## Dataset excerpts
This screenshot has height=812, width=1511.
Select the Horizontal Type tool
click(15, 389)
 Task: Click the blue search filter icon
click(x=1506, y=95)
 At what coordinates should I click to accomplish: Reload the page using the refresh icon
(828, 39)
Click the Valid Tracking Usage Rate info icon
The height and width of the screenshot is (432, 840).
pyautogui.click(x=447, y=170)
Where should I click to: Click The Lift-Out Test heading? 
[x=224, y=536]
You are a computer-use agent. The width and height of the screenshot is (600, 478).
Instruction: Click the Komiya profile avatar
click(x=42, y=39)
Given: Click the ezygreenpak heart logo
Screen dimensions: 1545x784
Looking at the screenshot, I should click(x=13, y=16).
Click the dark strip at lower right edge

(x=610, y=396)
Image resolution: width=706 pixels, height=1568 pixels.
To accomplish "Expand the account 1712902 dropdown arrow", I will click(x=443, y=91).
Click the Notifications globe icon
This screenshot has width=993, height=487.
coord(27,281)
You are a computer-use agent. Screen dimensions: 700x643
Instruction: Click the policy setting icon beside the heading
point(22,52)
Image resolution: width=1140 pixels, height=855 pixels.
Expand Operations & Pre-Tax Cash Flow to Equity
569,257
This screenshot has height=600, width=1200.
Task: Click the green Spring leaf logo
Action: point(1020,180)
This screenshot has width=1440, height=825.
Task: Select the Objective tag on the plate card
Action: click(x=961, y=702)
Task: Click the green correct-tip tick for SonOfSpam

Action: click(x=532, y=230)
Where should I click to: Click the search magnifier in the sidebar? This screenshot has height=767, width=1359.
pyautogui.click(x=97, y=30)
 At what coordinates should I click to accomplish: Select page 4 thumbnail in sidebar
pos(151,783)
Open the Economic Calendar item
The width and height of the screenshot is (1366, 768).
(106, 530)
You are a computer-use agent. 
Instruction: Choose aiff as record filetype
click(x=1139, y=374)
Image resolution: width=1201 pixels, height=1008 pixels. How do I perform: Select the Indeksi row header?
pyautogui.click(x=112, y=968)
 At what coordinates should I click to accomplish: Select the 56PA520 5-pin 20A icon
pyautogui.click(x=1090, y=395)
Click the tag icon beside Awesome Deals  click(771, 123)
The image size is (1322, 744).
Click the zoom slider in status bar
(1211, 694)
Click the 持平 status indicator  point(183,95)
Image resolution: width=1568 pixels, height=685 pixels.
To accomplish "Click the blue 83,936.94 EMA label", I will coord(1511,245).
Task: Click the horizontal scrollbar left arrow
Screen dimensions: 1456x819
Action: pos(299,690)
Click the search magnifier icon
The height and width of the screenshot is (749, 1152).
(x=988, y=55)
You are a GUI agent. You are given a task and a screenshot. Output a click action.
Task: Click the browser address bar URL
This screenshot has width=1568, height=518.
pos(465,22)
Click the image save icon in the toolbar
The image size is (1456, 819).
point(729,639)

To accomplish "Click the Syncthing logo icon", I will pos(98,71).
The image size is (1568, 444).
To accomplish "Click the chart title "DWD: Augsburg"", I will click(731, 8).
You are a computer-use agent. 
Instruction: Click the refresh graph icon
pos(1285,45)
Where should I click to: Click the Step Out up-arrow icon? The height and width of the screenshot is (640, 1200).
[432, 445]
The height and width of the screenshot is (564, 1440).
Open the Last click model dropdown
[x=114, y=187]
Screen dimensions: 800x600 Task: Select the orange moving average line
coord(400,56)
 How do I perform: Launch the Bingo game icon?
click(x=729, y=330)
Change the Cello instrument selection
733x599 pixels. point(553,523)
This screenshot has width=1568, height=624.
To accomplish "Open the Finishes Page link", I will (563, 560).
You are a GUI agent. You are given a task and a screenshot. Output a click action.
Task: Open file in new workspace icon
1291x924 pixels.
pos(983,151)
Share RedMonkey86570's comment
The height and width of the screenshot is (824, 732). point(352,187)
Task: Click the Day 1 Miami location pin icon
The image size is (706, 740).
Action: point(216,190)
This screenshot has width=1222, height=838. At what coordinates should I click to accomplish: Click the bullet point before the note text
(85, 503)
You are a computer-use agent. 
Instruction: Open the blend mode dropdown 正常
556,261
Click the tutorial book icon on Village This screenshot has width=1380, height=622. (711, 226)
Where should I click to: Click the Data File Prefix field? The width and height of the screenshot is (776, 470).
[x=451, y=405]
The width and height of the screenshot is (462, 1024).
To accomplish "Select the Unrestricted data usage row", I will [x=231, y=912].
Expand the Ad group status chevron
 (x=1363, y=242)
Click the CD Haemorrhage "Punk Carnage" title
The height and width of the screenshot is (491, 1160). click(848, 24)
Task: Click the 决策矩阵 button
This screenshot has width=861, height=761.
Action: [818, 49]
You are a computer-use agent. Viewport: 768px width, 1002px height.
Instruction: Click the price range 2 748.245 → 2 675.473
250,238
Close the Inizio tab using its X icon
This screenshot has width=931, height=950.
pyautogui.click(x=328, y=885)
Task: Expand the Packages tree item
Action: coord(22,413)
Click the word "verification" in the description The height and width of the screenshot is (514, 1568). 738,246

## Instructions to follow
Copy out, word for word, the part of the entries above that begins at the line with "You are a computer-use agent. Screen" and ends at the line with "Image resolution: width=1140", including both.

## Answer below
You are a computer-use agent. Screen dimensions: 700x643
Instruction: Click the policy setting icon beside the heading
point(22,52)
Image resolution: width=1140 pixels, height=855 pixels.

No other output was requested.